July 10, 1999.
A date all long-time fans of women’s soccer have memorized. I was 10 years old, on a family vacation. I sat in my grandparent’s kitchen in their mountain home, the gorgeous views of trees and lake unable to compete with the beauty I saw on screen in front of me. My grandparents could have cared less about soccer – tennis was more their speed – but they knew that I played. My father was starting to get into the sport as well, so there we both sat, glued to their tiny TV in the kitchen (probably so my Grandpa could watch something “worthwhile” on the good TV).
I would like to say that I remember more of the game itself, but 18 years and a lack of understanding of what was really going on at the time will take its toll. YouTube and documentaries have filled in the missing spots in the interim. But what I do remember is sitting in that kitchen, watching that TV, when it went to penalties and I first experienced the absolute agony of watching a penalty shootout progress.
The other thing I remember is being absolutely stunned when Briana Scurry saved China’s third PK. Watching it later as an adult, I laugh because the commentators had just talked about how female keepers weren’t athletic enough to save most shots.
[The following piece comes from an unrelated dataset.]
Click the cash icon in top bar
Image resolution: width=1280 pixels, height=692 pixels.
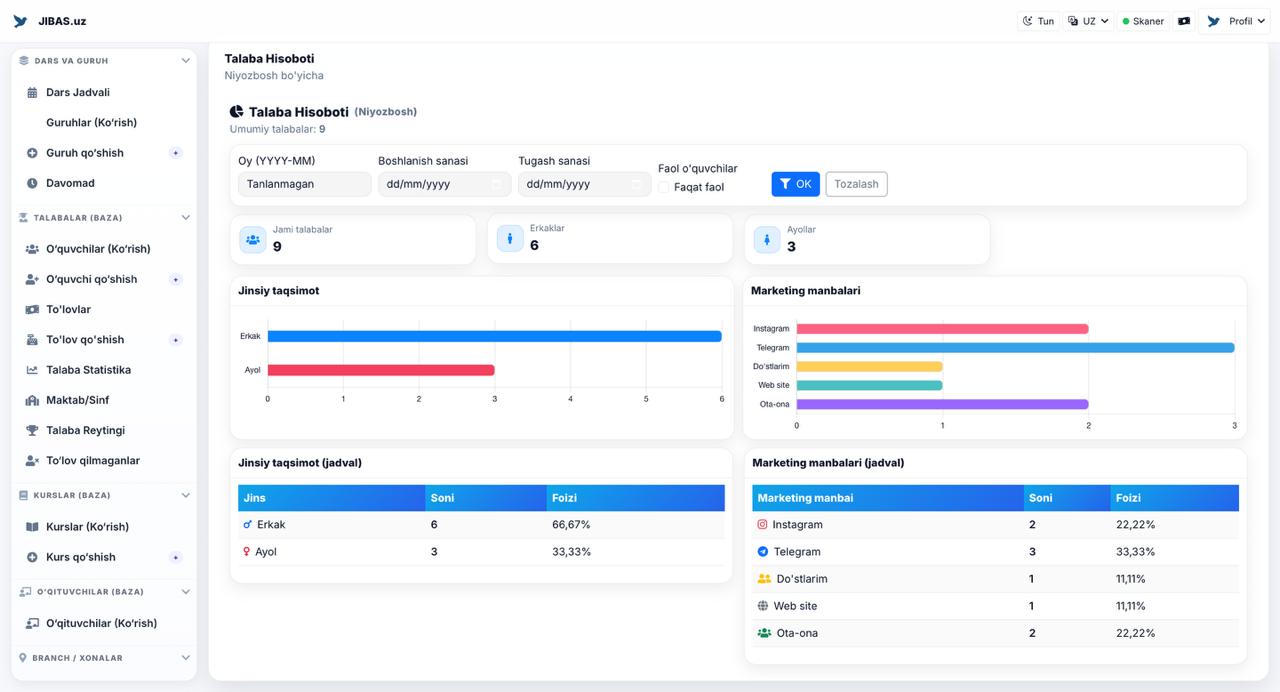(1184, 21)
As a 10-year-old kid who was just starting to think about goalkeeping as a position I could be interested in, I was entranced.
I looked at my father and whispered, “do they usually save those?” He shook his head and we watched the rest of the shootout, hearts in our throats until Chastain put the final ball in the back of the net and catapulted the USWNT into American sports mythology. After the game, my dad told me something I’ve remembered for 17 years: “People will say that the girl who scored the last goal is the hero, but that goal wouldn’t have meant anything if the keeper hadn’t saved one before the last kicker ever stepped up to the spot.”
This scene was brought back to me with the announcement today that Briana Scurry has finally been inducted into the National Soccer Hall of Fame. I say finally because most of the other heroes of that tournament, and of the early years of the USWNT have already made it in. Overbeck, Fawcett, Chastain, MacMillan, and Lilly all preceded Scurry in getting on the list. They are all giants of the women’s game, to be sure. But as a former keeper and a lifelong fan of the game, it makes me extremely happy to see Scurry finally get her due.
The 1999 World Cup was certainly not her only heroic moment. She was the #1 for five major tournaments, helped found the first league in which women’s soccer players actually got paid to professionally play the game (even if WUSA was ill-fated), and inspired a short kid playing rec soccer in the Bay Area to check out a position that I had previously never considered.
So when you ask me who my hero was after the final whistle 18 years ago? I will answer Scurry 100% of the time. And she will deserve it 100% of the time.
Congratulations on your induction to history, Briana. Thanks for introducing me to the beauty of goalkeeping.